Start of INFORMATION GIVEN

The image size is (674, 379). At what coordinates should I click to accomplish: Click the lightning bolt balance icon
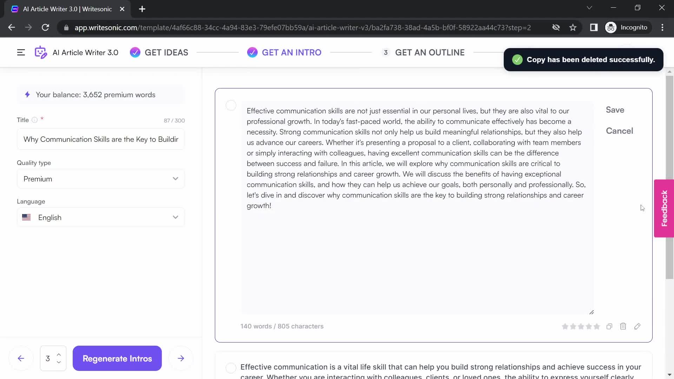coord(27,94)
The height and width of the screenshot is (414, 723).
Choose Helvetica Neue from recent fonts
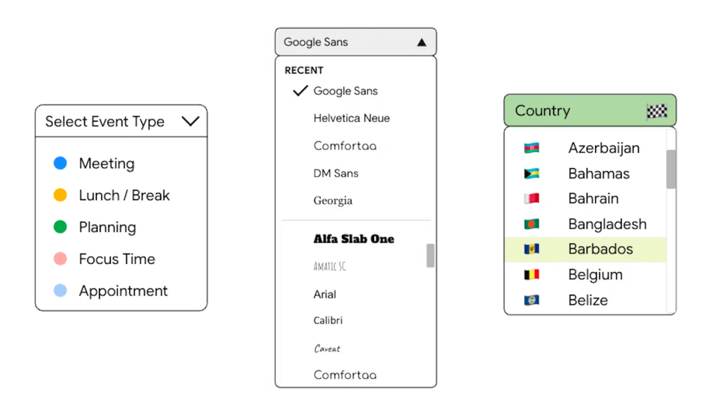[x=351, y=118]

End of INFORMATION GIVEN

TASK GOAL: Repeat every record exactly, but not the pictures.

WORKED SOLUTION:
The image size is (674, 379). At what coordinates should I click to accomplish: Click the lightning bolt balance icon
coord(27,94)
The height and width of the screenshot is (414, 723).
Choose Helvetica Neue from recent fonts
[x=351, y=118]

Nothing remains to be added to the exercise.